Instructions to follow =>
Count the lines in the items below that contain the word "Select", and give only the number.

Items about locating things on screens =>
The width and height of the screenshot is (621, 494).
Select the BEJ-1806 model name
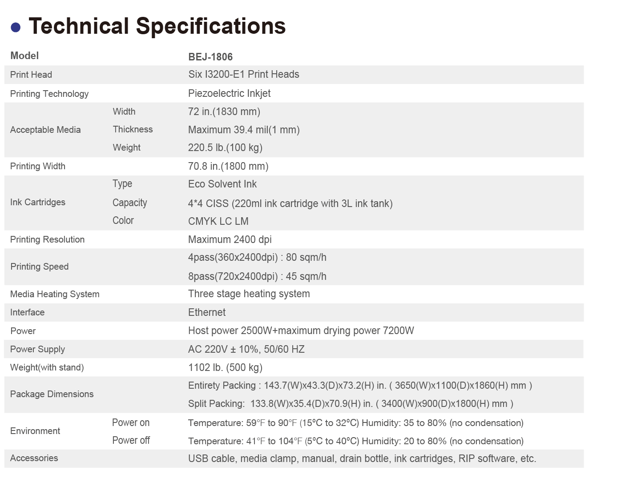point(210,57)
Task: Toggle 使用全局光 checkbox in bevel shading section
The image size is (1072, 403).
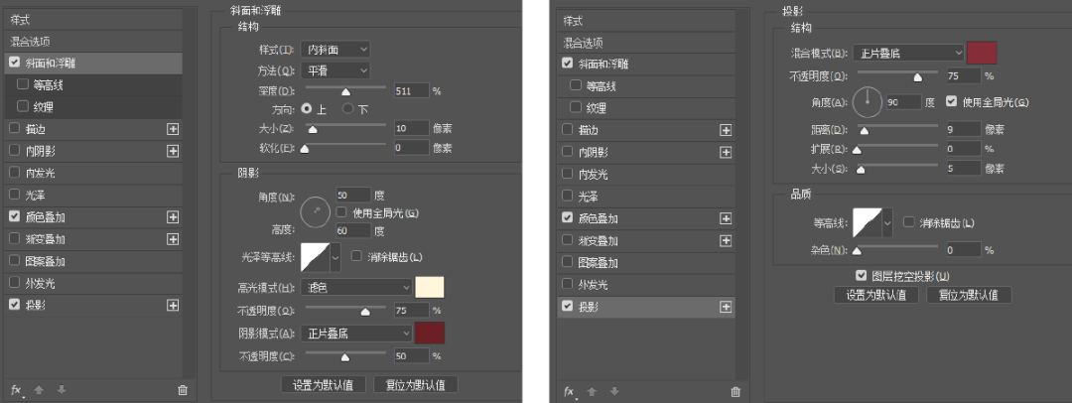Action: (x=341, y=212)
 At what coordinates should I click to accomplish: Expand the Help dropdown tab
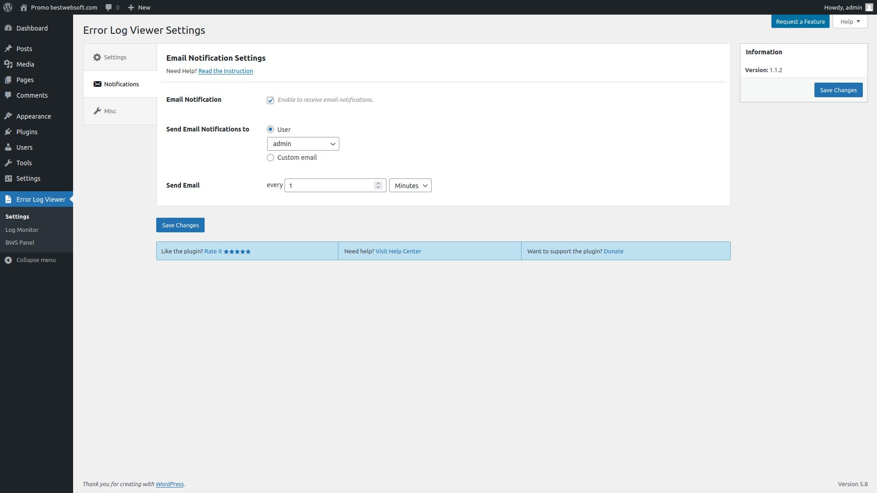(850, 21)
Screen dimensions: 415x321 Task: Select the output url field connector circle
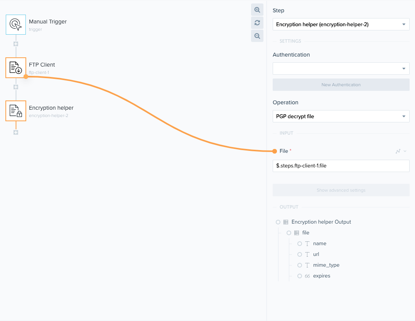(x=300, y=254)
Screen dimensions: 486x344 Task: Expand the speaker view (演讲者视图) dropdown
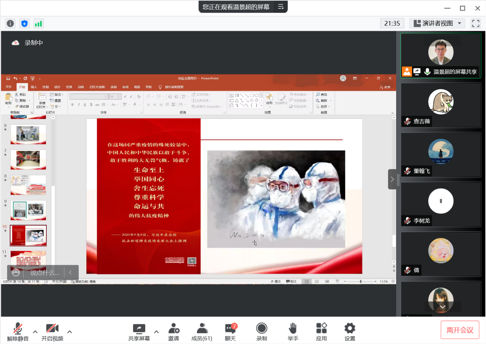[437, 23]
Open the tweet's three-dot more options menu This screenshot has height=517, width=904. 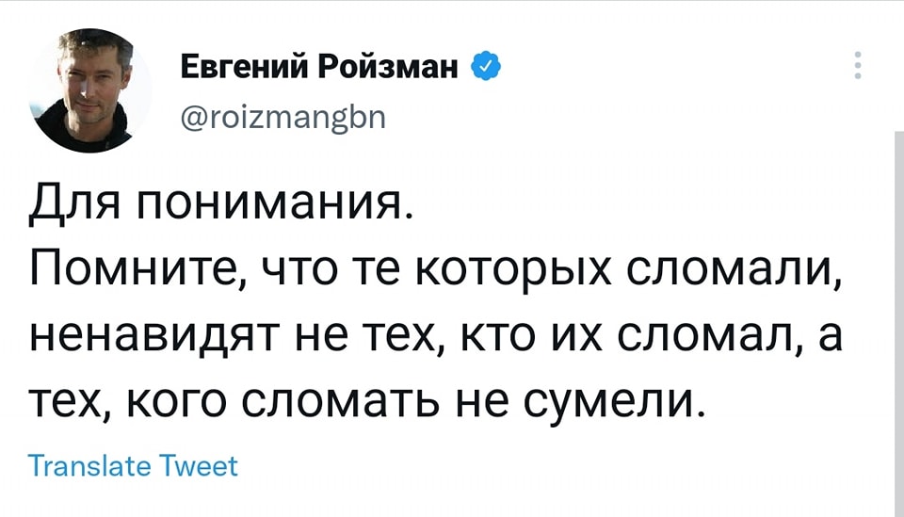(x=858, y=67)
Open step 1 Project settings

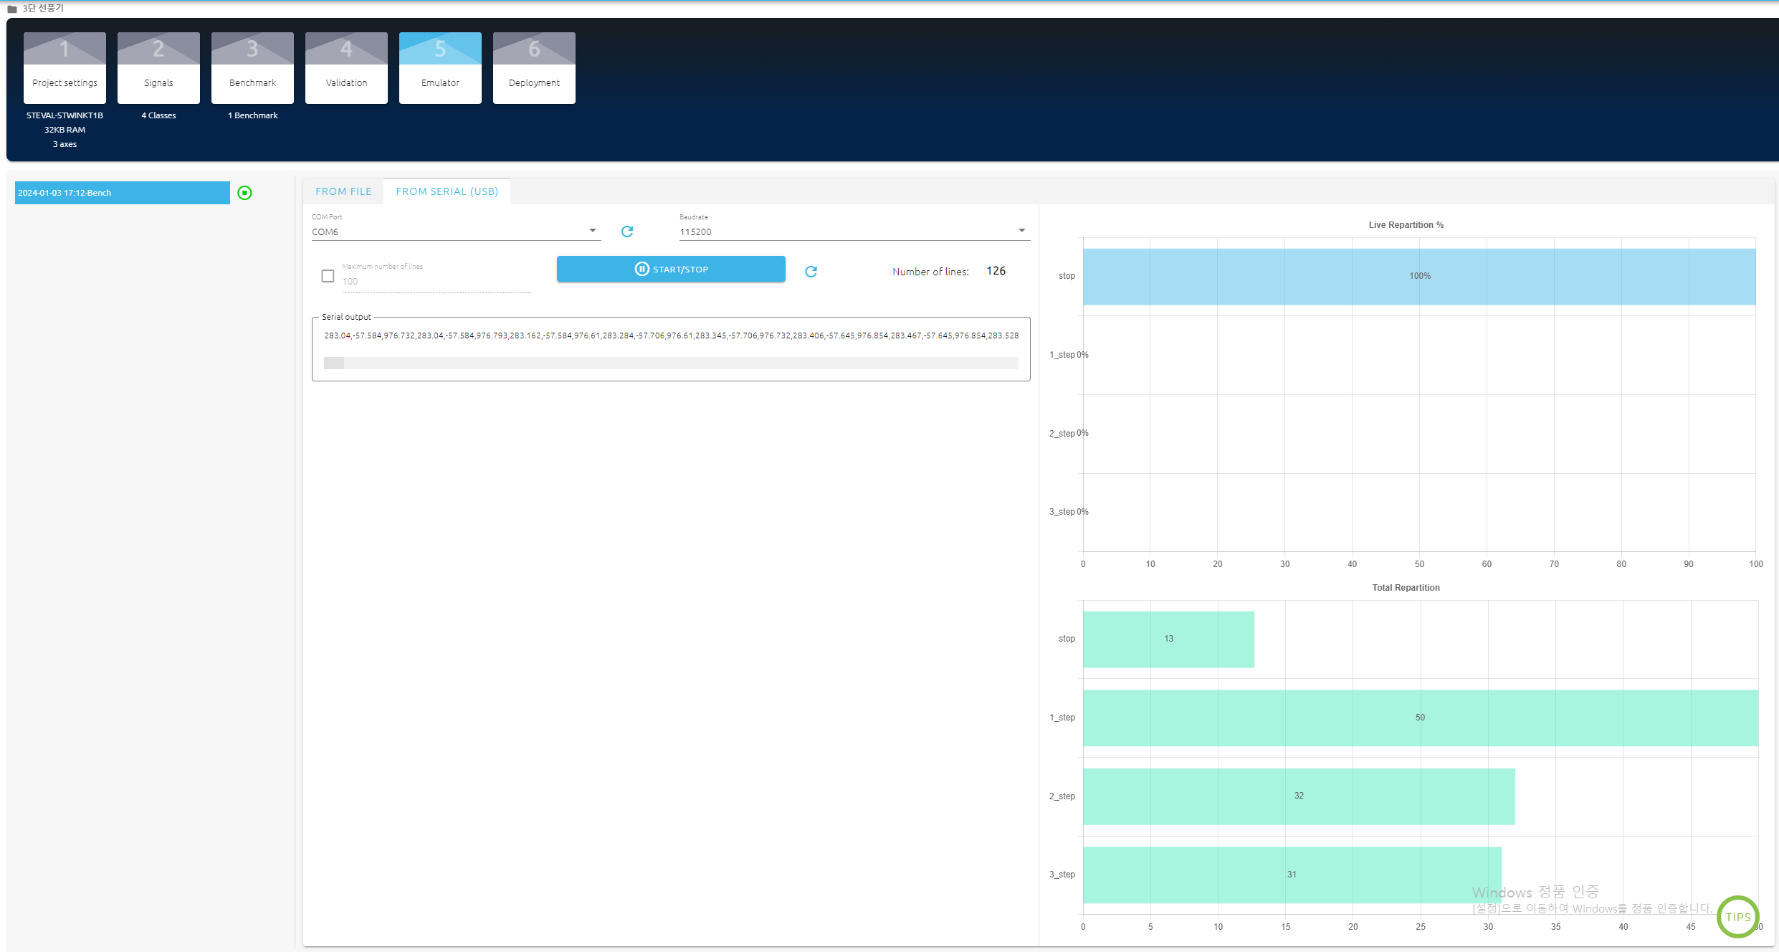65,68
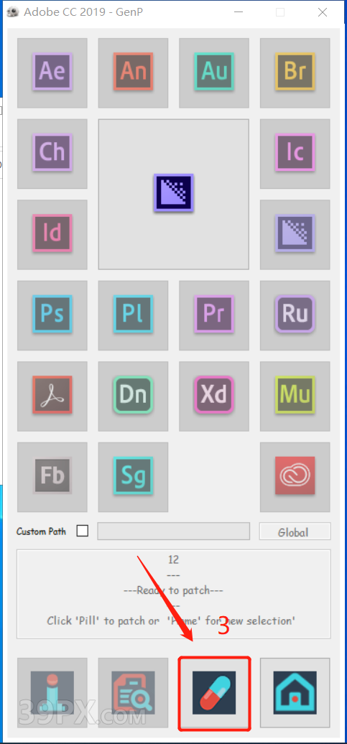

Answer for this exercise =>
2